* **REQUIRED ACTION**:
Transcribe the closing lines of the listing exactly, starting at the one that contains "Task: Open the Run make test step label" and including the last.

* **SUPPLIED ENTRIES**:

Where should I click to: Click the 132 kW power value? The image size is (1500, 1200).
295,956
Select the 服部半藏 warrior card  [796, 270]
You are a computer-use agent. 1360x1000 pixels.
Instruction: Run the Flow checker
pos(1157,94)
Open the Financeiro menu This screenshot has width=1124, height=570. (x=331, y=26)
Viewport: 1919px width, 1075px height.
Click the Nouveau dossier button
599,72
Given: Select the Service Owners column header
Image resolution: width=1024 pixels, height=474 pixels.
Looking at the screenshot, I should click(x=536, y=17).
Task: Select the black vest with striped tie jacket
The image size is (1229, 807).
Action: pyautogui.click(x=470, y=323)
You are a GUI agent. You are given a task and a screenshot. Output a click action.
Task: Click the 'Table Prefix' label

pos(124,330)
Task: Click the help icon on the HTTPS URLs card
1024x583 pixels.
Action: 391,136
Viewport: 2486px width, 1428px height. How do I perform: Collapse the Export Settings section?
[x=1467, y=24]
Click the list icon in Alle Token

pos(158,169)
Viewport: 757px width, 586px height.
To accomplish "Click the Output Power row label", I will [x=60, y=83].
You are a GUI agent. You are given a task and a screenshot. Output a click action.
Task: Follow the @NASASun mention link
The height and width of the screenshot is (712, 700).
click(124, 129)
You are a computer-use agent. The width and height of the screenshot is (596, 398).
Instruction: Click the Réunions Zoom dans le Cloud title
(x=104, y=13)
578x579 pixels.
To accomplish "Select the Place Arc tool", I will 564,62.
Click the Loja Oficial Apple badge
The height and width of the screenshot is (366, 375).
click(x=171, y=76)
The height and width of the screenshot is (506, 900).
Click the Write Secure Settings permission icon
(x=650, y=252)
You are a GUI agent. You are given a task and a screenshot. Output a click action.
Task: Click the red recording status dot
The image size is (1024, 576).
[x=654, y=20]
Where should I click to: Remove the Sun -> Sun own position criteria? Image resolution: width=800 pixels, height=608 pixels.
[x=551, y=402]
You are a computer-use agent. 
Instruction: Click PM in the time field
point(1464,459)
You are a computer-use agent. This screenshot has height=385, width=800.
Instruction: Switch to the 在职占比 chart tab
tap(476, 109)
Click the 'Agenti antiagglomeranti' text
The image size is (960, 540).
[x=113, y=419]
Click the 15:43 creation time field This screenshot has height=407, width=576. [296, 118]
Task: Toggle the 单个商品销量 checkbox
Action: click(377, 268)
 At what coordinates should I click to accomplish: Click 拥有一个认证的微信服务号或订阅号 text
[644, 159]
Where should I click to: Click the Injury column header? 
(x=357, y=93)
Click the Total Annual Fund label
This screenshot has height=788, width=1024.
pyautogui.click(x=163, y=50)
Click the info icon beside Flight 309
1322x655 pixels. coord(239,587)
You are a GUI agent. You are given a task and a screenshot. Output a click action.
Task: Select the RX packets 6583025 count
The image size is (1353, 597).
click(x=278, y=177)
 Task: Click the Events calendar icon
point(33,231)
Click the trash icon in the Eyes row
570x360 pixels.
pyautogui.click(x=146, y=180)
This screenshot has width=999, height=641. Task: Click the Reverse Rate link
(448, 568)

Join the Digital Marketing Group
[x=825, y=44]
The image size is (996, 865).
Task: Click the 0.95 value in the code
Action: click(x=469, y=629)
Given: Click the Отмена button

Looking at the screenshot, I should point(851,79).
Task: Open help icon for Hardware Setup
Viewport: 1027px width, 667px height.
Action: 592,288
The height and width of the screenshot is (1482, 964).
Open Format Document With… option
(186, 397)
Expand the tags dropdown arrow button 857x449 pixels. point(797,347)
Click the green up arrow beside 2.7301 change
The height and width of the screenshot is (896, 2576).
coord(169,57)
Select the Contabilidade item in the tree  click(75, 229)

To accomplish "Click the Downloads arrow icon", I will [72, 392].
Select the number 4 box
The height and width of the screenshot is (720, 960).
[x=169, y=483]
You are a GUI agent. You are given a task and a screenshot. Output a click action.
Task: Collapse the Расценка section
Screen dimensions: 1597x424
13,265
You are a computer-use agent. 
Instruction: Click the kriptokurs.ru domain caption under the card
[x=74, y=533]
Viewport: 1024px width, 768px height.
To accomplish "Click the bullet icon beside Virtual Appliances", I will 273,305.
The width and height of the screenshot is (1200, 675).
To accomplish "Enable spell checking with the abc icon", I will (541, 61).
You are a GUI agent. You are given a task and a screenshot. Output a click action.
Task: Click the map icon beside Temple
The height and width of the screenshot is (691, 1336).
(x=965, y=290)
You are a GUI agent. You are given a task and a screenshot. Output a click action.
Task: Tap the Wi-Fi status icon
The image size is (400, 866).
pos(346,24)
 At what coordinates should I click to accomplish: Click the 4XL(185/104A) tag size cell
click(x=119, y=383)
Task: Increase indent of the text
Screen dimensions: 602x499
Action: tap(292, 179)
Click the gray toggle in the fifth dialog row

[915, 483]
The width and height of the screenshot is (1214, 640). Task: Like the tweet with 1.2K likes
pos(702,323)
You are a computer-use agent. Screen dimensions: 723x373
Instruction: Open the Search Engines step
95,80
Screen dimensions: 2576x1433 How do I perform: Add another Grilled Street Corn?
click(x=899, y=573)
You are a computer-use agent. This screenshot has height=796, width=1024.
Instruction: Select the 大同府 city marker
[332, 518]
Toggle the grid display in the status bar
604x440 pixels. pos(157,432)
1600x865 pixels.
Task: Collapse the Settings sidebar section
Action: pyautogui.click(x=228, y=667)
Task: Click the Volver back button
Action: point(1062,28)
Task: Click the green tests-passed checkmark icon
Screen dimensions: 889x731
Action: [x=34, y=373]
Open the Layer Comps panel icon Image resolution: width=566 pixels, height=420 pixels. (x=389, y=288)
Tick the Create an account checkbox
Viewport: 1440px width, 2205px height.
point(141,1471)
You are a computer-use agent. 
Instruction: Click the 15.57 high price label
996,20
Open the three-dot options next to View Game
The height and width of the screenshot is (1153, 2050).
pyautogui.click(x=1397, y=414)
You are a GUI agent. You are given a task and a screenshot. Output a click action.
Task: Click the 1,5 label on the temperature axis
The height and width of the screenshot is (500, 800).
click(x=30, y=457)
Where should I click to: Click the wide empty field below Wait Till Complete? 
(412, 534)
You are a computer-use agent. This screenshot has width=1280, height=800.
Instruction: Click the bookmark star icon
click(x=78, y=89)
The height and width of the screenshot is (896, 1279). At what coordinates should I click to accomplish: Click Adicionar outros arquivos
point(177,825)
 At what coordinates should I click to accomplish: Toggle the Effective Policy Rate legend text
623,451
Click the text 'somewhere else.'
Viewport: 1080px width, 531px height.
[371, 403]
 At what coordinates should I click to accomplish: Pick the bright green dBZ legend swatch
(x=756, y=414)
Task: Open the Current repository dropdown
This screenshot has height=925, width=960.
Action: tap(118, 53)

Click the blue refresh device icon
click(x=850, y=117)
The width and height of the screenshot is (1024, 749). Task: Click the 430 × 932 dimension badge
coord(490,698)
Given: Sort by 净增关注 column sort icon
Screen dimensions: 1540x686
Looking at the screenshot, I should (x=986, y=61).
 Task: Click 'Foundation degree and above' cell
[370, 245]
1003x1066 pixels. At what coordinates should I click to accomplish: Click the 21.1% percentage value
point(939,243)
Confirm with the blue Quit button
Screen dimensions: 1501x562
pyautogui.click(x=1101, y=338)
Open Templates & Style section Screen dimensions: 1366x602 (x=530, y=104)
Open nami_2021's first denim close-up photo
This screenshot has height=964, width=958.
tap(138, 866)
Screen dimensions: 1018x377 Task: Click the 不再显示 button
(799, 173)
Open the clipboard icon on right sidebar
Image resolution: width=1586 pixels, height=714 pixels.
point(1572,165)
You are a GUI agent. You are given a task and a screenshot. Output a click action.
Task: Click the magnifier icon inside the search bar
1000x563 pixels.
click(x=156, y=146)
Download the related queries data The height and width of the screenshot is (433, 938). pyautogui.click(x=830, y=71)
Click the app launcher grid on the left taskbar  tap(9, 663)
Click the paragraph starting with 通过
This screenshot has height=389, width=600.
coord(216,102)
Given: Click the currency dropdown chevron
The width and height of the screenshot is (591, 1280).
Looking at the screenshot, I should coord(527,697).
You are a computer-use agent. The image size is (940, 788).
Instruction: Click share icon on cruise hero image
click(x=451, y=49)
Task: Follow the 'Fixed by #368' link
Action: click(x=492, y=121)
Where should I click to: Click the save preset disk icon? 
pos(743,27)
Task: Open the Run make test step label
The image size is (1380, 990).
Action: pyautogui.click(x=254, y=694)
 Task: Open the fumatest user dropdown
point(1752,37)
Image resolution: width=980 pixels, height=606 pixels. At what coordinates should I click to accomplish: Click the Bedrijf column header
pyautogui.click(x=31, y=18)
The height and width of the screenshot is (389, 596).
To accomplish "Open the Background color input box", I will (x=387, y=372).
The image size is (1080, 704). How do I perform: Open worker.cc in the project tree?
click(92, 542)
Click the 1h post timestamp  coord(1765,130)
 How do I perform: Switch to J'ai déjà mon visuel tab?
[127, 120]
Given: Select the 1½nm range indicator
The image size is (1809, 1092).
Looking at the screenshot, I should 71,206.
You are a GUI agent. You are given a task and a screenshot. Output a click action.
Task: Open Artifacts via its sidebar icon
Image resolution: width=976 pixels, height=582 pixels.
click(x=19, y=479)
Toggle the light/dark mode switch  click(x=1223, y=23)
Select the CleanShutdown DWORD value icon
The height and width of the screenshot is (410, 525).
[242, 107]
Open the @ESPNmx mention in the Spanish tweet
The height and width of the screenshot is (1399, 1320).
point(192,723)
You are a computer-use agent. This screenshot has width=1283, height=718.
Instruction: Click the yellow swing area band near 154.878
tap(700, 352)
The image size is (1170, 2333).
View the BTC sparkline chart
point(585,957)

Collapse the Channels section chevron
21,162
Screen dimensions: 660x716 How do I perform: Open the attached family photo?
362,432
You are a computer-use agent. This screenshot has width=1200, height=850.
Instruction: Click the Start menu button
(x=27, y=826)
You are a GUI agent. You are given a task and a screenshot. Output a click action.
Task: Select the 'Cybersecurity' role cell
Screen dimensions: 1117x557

* **EXERCISE ANSWER**:
Task: Open the Run make test step label
The image size is (1380, 990).
Action: pyautogui.click(x=254, y=694)
 Task: Open the fumatest user dropdown
point(1752,37)
Image resolution: width=980 pixels, height=606 pixels. At what coordinates should I click to accomplish: Click the Bedrijf column header
pyautogui.click(x=31, y=18)
The height and width of the screenshot is (389, 596).
To accomplish "Open the Background color input box", I will (x=387, y=372).
The image size is (1080, 704). How do I perform: Open worker.cc in the project tree?
click(92, 542)
Click the 1h post timestamp  coord(1765,130)
 How do I perform: Switch to J'ai déjà mon visuel tab?
[127, 120]
Given: Select the 1½nm range indicator
The image size is (1809, 1092).
Looking at the screenshot, I should 71,206.
You are a GUI agent. You are given a task and a screenshot. Output a click action.
Task: Open Artifacts via its sidebar icon
Image resolution: width=976 pixels, height=582 pixels.
click(x=19, y=479)
Toggle the light/dark mode switch  click(x=1223, y=23)
Select the CleanShutdown DWORD value icon
The height and width of the screenshot is (410, 525).
[242, 107]
Open the @ESPNmx mention in the Spanish tweet
The height and width of the screenshot is (1399, 1320).
point(192,723)
You are a computer-use agent. This screenshot has width=1283, height=718.
Instruction: Click the yellow swing area band near 154.878
tap(700, 352)
The image size is (1170, 2333).
View the BTC sparkline chart
point(585,957)

Collapse the Channels section chevron
21,162
Screen dimensions: 660x716 How do I perform: Open the attached family photo?
362,432
You are a computer-use agent. This screenshot has width=1200, height=850.
Instruction: Click the Start menu button
(x=27, y=826)
You are a GUI agent. You are given a task and a screenshot. Output a click action.
Task: Select the 'Cybersecurity' role cell
Screen dimensions: 1117x557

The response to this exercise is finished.